On the other hand, the opposition in Sri Lanka has explicitly mentioned having taken inspiration from Modi’s campaign to fight an allegedly corrupt family that had taken over the state, not unlike the way many see the Nehru-Gandhis. In fact, an opposition leader said that they not only were inspired by Modi but also took advice from firms that worked on his campaign.

So, is there a lesson that Indian politicians ought to take from Rajapaksa’s fall?

Lesson for Modi:

Rajapaksa nurtured and fanned the flames of Buddhist nationalism to ensure support as he turned the screws on the Tamil Tigers in the final years of the war. As a result, right-wing groups, like the Bodu Bala Sena (Buddha’s Army), began taking on the Muslims, Sri Lanka’s other large minority which had previously not been opposed to Rajapaksa, and increasingly seemed beyond the ruling alliance’s control.

The defeated president also brooked no dissent, with his government becoming famous for using white vans to abduct dissidents, and attempted to exercise complete control over the government and formerly independent institutions. Among the promises by Sirisena are a roll-back of the constitutional amendment that struck down the two-term limit for presidents and to make institutions like the Human Rights and Election commissions properly independent again.

Lesson from Modi:

Sirisena fully leveraged the Rajapaksas' reputation of having arrogated all power in the country into one family. Unlike in 2010, the opposition this time captured the urban centres in Sri Lanka’s south west, including Colombo, in addition to the minority-inhabited Northern and Eastern provinces, suggesting that the corruption and nepotism had enough of an impact on the electorate that they voted it out.

The opposition campaign also took literal lessons from Modi. The New York Times reported that the opposition took advice from firms that worked on Modi’s campaign, while the Hindustan Times pointed out that national security adviser Ajit Doval met Sirisena last December to help shape the campaign against Rajapaksa.

| TASKS |
1 > From the passage on Rajapaksa's fall, reproduce word for word the part that opens with the words containing "Rajapaksa nurtured and" and closes with "ruling alliance’s control.".
2 > Summarize the passage on Rajapaksa's fall in three sentences.

| DATA |
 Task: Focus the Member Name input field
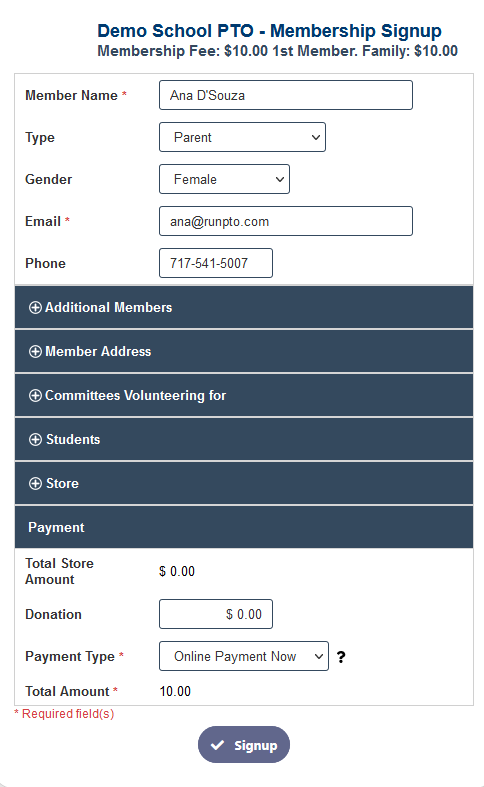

| COMPLETED EXERCISE |
1 >
Rajapaksa nurtured and fanned the flames of Buddhist nationalism to ensure support as he turned the screws on the Tamil Tigers in the final years of the war. As a result, right-wing groups, like the Bodu Bala Sena (Buddha’s Army), began taking on the Muslims, Sri Lanka’s other large minority which had previously not been opposed to Rajapaksa, and increasingly seemed beyond the ruling alliance’s control.

2 > Sri Lanka's opposition took inspiration and advice from Modi's campaign to defeat Rajapaksa, whose family was accused of corruption and of taking over the state. As a lesson for Modi, the passage notes that Rajapaksa fanned Buddhist nationalism, tolerated no dissent, and tried to control formerly independent institutions, which Sirisena has promised to make independent again. As a lesson from Modi, Sirisena exploited the Rajapaksas' reputation for concentrating power in one family and won the urban south west, including Colombo, along with the Northern and Eastern provinces.